For one thing, there's this structure, the carbon nanotube:


Unroll it and you've got graphene; these materials have pretty unbelievable properties. If you want to build an elevator to outer-space, the carbon nanotube is just about your only option for the tether. And it now looks like it's going to have a role powering nanotechnology. Researches coated carbon nanotubes in explosives, then ignited one end. While an explosion normally radiates energy in all directions, the nanotube caught the heat and channeled it down its length. The first cool thing that happened was the heat, moving uni-directionally, traversed the nanotube 10,000 times faster than in a regular explosion. From our old friend F=MA, a faster explosion is a more powerful explosion.

On it's own, this would be pretty cool and useful. But something else happened: This wave of heat managed to catch hold of the electrons in the nanotube. You could visualize the electrons as buoys floating in the ocean: waves pass them by and they bob up and down in place. But if a large enough wave (a tidal wave, perhaps) were to flow past, the buoys would get caught up in the motion and wash away. It turns out this heat wave did just that, driving the electrons out the other end of the nanotube. This was something scientists didn't expect could happen. The explosive coated nanotube generated about 100 times the electricity of a battery, by weight. Additionally, while a battery slowly loses energy as it sits unused, there's no obvious reason the nanotube couldn't hold on to its electrical potential for decades if not millenia.

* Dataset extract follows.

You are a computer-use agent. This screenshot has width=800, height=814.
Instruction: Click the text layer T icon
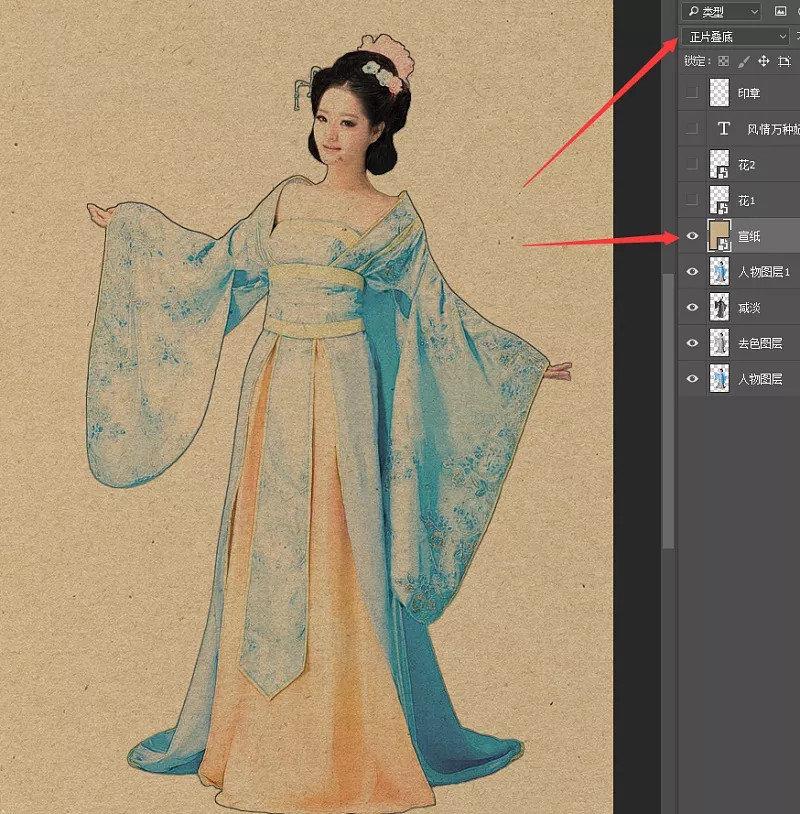tap(723, 129)
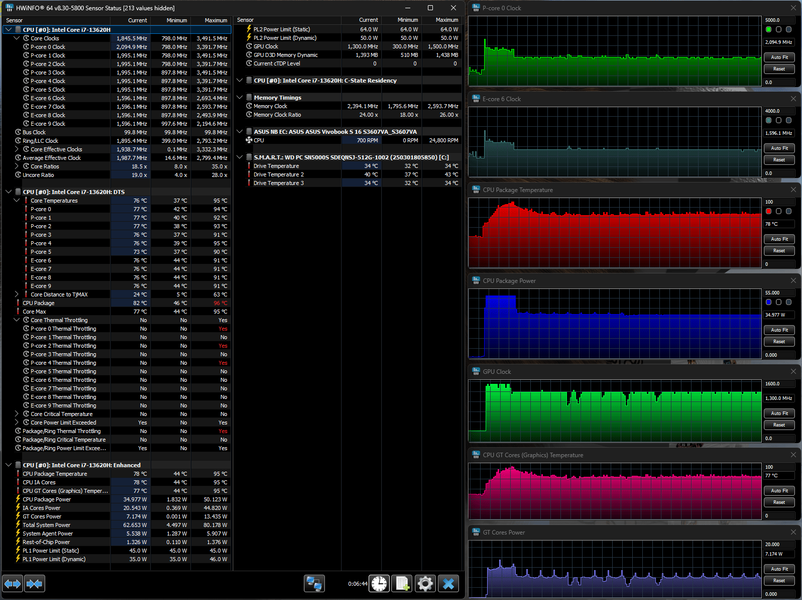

The downside is that the nanotube is not easily reusable like a battery: to generate more energy a new coating of explosives would need to be applied (or potentially pumped into the nanotube as a gas). It's also not clear whether you could scale this up to say, power your house. But we've already got solutions for powering the macroscopic world: this breakthrough is revolutionary for what it could allow in the microscopic realm. Traditional engines do not scale well downwards. Being able to generate electricity at the atomic scale is the first step to being able to construct things on the atomic scale: another small step towards nanobots. Being able to instruct agents to work on the atomic scale could be the key to revolutionizing manufacture, scanning and understanding our brain, stopping cancer and heart attacks, and even colonizing space. Carbon is a great building block, easy to structure into all different shapes, and will likely play a major role in future miniaturization.

Which is half of why I believe the next age will be the Carbon Age. The other reason is a nod to our status as carbon-based lifeforms. Our understanding of DNA continues to grow, and the technology to read and manipulate genes is plummeting in price. Scientists are already starting to custom build bacteria, you may fill your car with gasoline derived from oil that a custom build bacteria produced. If we can bend life itself to our whim, creating never before seen creations to serve our needs, we'll have entered a new phase of futurism in human evolution. This is a topic I'll revisit in more depth later.

Goodbye Electronic Age, hello Carbon Age.